• **WHAT IS NEEDED**: Print out each record below, unaltered and complete, without its images.

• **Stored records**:
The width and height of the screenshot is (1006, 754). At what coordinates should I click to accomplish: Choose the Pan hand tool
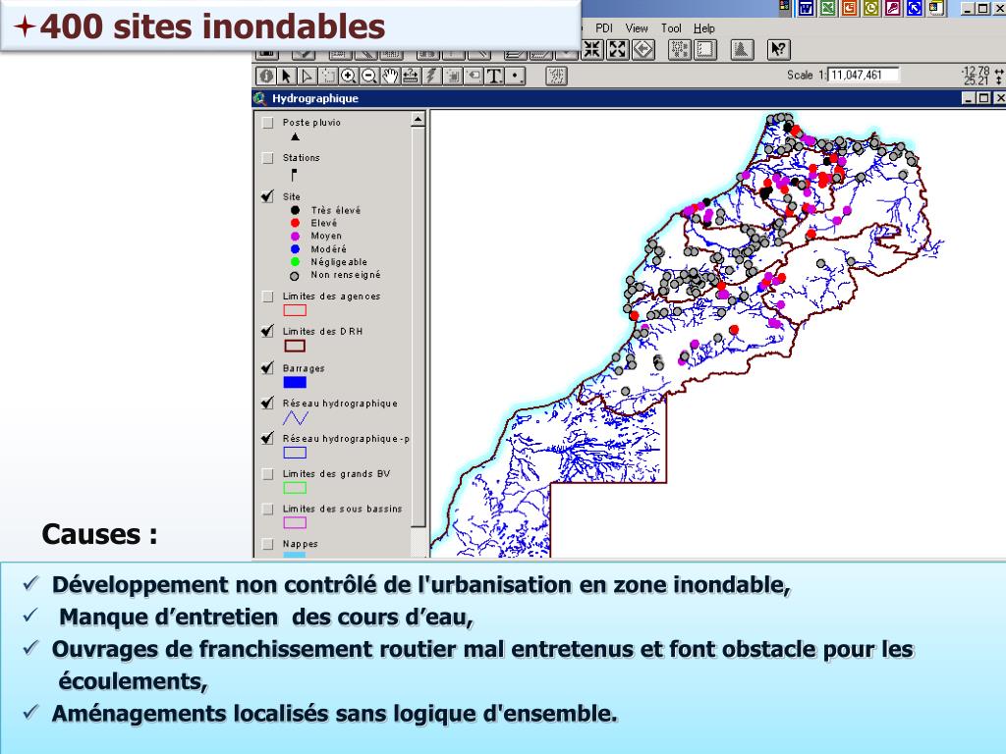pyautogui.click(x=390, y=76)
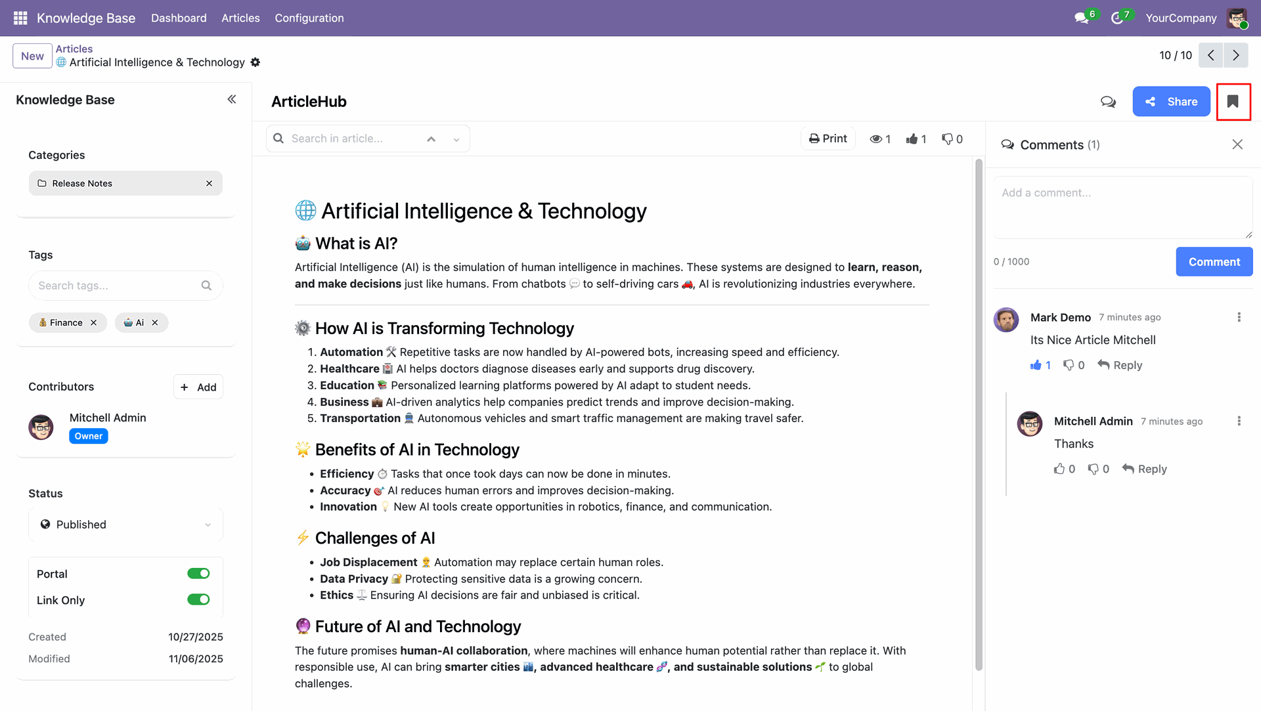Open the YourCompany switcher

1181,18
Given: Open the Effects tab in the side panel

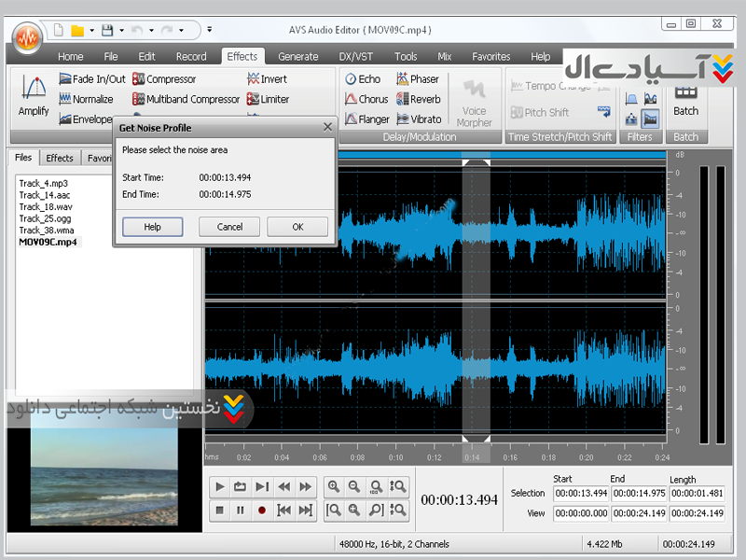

• **SOLVED PROBLEM**:
The width and height of the screenshot is (1006, 754). At what coordinates should I click to accomplish: Choose the Pan hand tool
pyautogui.click(x=390, y=76)
Open the YourCompany switcher

1181,18
Given: Open the Effects tab in the side panel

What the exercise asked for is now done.